Toutefois, des personnes craignent une propagation du virus si ce sujet n’est pas abordé rapidement et de manière explicite dans la société sri-lankaise. Selon le ministère de la Santé, le développement d’une petite mais florissante industrie du sexe dans le pays employant des Sri Lankais et des travailleurs migrants, ainsi que les risques de contamination encourus par les Sri Lankais travaillant à l’étranger sont des facteurs qui pourraient venir gonfler les chiffres des dernières statistiques de l’UNAIDS.

Le P. Callistus Fernando aimerait « que l’Eglise catholique puisse faire plus pour les personnes atteintes par le sida Des membres de l’Eglise catholique soulignent que l’Eglise n’est pas insensible à ce problème, mais qu’elle doit se montrer prudente dans la manière d’aborder le sujet du fait de mentalités conservatrices ancrées dans la société. Le P. Fernando, qui a ouvert trois centres pour les malades du sida, n’est pas le seul homme d’Eglise à prendre en charge les malades du sida ou à faire de la prévention auprès de la population, mais il précise : « Nous ne faisons pas de publicité. »
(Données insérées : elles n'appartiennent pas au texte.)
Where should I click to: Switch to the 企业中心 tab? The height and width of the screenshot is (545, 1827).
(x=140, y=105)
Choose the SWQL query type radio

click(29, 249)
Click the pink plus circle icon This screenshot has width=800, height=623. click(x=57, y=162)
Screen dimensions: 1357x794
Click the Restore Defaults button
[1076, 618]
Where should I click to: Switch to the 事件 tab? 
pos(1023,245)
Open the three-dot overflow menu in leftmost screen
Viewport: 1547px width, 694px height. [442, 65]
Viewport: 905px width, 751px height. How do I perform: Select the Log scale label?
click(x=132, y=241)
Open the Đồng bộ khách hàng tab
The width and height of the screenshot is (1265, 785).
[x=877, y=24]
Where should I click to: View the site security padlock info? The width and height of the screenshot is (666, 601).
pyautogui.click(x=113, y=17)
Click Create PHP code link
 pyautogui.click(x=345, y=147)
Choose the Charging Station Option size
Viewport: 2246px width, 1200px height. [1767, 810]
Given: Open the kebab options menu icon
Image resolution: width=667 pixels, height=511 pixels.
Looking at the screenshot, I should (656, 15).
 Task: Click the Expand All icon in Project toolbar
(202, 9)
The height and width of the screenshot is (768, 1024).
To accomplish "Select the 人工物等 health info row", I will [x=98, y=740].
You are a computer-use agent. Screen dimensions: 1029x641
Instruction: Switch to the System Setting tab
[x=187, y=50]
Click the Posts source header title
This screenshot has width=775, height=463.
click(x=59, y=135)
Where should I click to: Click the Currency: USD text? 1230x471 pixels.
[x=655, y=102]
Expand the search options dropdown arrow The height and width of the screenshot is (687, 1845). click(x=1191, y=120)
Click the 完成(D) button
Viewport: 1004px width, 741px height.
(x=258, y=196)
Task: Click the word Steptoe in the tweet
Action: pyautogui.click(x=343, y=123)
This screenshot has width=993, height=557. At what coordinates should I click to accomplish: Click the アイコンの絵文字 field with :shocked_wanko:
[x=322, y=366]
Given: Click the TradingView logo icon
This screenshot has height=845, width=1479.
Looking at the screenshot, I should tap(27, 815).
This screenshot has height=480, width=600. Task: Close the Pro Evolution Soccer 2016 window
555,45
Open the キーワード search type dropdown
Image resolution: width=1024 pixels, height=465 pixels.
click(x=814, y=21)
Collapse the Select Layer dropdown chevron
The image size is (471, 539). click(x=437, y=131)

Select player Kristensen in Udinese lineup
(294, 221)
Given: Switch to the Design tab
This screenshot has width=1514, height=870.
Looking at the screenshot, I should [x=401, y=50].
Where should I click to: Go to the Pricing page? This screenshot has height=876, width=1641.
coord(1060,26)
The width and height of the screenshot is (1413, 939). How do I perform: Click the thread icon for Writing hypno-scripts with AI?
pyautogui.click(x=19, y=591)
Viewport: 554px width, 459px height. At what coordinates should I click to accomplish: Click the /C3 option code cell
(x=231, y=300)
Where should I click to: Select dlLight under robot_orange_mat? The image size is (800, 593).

Selon le P. Fernando, la raison principale pour laquelle l’Eglise catholique se montre discrète vis-à-vis des actions menées autour de la pandémie, tient essentiellement au contexte politique actuel, à savoir que des éléments extrémistes du bouddhisme surveillent l’Eglise et ses actions sociales. « Une implication directe de l’Eglise pourrait susciter des critiques et décourager les catholiques précise t-il (1).

Malgré ce contexte, l’Eglise catholique tente de sensibiliser les fidèles aux risques que représente le virus du sida, notamment en les informant des conséquences que « certains actes d’égarement » peuvent engendrer, mais également en favorisant une prise de conscience par rapport à la maladie elle-même et vis-à-vis des personnes atteintes par le virus. « L’éducation sexuelle a été renforcée dans les écoles catholiques. Les équipes de préparation au mariage, les réunions de jeunes ou de couples mariés abordent également ces thèmes de prévention et de conscientisation précise le P. Fernando, qui ajoute que le sida reste un sujet tabou du fait de normes culturelles et qu’il ne fait pas partie des priorités du gouvernement.

Le P. Ernest Porithotha, curé de la paroisse de Kirimatiyagoda, au nord-est de la capitale, sensibilise ses paroissiens aux dangers du sida car il estime que les connaissances de base de la population sri-lankaise vis-à-vis de la pandémie ne sont pas suffisantes. Il ajoute aussi que l’ignorance et la peur font beaucoup de dégâts. « Des centres doivent être créés et les Sri Lankais doivent être sensibilisés au fait que les gens atteints pas le virus du sida doivent pouvoir bénéficier de soin, de soutien psychologique, et d’amitié ajoute le curé de Kirimatiyagoda. Le P. Fernando précise qu’il existe des personnes atteintes par le virus qui n’osent pas annoncer qu’elles ont été contaminées, de peur d’être rejetées par leurs proches ou la société.

Selon une catholique sri-lankaise, des discriminations existent dans la société sri-lankaise puisqu’à l’hôpital d’Angoda, spécialisé dans les maladies infectieuses, les personnes atteintes par le virus sont placées dans une pièce réservée aux victimes de la pandémie. Le Dr. Eshan Diaz, spécialiste de la prévention des maladies infectieuses, organise des campagnes de sensibilisation auprès de groupes de jeunes en insistant sur la chasteté et la fidélité, moyens qu’il présente comme étant les plus sûrs pour se préserver du sida. Selon lui, le nombre des personnes atteintes par le virus serait plus important que les chiffres officiels, le virus se propageant essentiellement par le biais des relations extraconjugales. « Les représentants d’instances internationales comme l’OMS ou l’UNICEF préconisent l’utilisation du préservatif pour avoir des relations sexuelles ‘sans risque’, mais cela ne fait qu’encourager la jeunesse à multiplier les expériences sexuelles précise t-il en ajoutant que, si le gouvernement était plus ouvert à la question du sida et ouvrait des centres en faveur des personnes atteintes par le virus, il faciliterait la tâche à l’Eglise catholique qui pourrait ainsi s’impliquer davantage.